In 1973, after two years of playtesting (testing for design flaws) with his Twin Cities cohort, Arneson introduced the game he now called Blackmoor to Gygax and his group of gamers. They loved the roleplaying elements Arneson had mixed with fantasy combat. Gygax had published a medieval-miniatures wargame of his own, called Chainmail, in 1971.
After the meeting, Arneson and Gygax mailed their playtesting notes back and forth. It was difficult to iron out the Twin Cities group’s notes, since Arneson preferred improvisational rulings over codified rules. He found that these slowed down the game and the fun.
With financial help from his friend Don Kaye, Gygax formed the company Tactical Studies Rules (TSR) in October 1973 before publishing the original version of Dungeons & Dragons in 1974. Dave Arneson was not asked to join the company, in part because Gygax saw Arneson as a designer, not a businessman. Arneson received royalties from TSR until 1977.
In 1976, Arneson moved to Lake Geneva and briefly worked at TSR as a creative director. He was forced out of the company that same year, after he refused to lower his royalties. In 1977, TSR released a new version of D&D called Advanced Dungeons & Dragons (AD&D). Thematically it was the same game, but rules were now more codified and less freeform, as Gygax preferred. TSR refused to pay Arneson royalties for AD&D, citing significant differences from the original version.

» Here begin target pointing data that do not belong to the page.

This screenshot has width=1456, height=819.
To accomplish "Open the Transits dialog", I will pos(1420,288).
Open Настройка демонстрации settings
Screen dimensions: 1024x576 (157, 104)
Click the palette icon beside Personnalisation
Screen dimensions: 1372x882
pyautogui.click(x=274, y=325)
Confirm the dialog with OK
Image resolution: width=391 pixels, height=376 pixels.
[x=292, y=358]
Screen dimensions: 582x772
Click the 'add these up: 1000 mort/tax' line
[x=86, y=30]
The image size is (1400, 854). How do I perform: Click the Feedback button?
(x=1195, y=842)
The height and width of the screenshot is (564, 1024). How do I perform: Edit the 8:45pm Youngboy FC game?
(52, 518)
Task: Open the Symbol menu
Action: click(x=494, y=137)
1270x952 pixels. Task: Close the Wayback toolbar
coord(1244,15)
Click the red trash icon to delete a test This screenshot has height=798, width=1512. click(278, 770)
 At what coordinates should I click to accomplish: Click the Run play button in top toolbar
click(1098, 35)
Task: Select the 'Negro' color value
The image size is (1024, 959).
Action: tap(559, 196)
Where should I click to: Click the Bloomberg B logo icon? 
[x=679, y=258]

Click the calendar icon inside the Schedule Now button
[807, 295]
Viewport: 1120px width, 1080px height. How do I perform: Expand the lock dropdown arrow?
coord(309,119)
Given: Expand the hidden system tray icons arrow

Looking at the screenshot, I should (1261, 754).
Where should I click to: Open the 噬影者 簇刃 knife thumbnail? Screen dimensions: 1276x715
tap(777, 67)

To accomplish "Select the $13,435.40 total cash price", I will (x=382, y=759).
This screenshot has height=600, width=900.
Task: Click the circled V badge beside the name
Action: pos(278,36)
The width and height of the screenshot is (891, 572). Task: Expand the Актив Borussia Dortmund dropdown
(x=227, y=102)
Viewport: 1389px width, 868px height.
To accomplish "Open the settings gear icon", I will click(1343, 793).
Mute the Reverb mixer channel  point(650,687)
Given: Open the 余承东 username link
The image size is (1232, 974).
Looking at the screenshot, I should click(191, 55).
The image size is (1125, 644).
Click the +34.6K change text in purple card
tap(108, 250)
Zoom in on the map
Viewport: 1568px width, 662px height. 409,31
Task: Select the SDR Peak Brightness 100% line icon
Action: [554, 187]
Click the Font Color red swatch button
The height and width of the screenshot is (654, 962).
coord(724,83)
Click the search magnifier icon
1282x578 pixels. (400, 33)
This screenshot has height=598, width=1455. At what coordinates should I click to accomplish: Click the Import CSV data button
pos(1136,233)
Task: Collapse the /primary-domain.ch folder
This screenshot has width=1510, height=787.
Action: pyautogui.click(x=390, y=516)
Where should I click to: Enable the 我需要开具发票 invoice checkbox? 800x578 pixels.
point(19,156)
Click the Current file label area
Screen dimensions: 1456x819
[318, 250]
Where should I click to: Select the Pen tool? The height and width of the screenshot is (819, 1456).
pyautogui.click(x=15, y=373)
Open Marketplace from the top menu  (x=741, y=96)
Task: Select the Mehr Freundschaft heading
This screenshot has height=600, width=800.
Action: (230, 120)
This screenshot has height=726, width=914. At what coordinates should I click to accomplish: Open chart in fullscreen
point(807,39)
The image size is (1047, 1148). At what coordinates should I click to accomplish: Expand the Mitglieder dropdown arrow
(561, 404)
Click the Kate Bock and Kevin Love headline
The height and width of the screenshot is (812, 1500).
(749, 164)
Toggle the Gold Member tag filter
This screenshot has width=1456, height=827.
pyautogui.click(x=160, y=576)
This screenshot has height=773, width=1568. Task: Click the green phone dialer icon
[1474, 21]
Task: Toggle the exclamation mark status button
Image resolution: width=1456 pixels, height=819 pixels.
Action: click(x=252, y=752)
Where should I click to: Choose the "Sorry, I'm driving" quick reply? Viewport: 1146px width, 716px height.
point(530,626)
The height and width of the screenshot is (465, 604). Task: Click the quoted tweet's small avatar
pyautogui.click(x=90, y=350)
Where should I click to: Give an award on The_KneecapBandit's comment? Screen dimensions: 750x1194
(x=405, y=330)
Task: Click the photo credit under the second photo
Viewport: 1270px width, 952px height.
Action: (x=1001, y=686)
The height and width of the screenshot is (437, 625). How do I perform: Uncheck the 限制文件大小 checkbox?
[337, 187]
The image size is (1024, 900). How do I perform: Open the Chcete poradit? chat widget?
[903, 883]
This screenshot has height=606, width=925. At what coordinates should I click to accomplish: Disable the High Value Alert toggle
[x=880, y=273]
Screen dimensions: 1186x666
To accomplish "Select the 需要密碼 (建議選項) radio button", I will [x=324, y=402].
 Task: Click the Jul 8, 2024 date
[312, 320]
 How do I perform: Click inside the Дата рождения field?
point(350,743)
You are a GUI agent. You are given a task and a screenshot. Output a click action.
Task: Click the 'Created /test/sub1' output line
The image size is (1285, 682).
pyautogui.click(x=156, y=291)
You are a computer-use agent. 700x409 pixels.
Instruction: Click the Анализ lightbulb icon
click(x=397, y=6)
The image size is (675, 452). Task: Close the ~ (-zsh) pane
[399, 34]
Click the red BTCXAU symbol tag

Arneson didn’t pursue legal action until 1979. After helping found two companies, 4D Interactive Studios and Adventure Games, and publishing Adventures in Fantasy, Arneson sued TSR for royalties. The lawsuit was settled out of court on March 6, 1981. Neither party was allowed to discuss legally the terms of the settlement. It is public knowledge that Arneson was paid his royalties for AD&D and is credited in all editions of D&D as a co-creator.
In 1984, Arneson was elected into the Academy of Adventure Gaming Arts and Design Hall of Fame. Gygax contracted him to write adventures for TSR based on his original Blackmoor setting in 1986. During the 1990s, Arneson worked in California, using games to teach special-needs kids. In 2000, he moved to Florida and taught game design at Full Sail University. He later suffered a stroke and was diagnosed with cancer. He retired in 2008 and moved back to Minnesota to be with his family and old MMSA friends.
Arneson died on April 7, 2009, in St. Paul. The surviving members of his original Blackmoor playtesting group still get together every year to play the same characters they’ve portrayed for almost fifty years.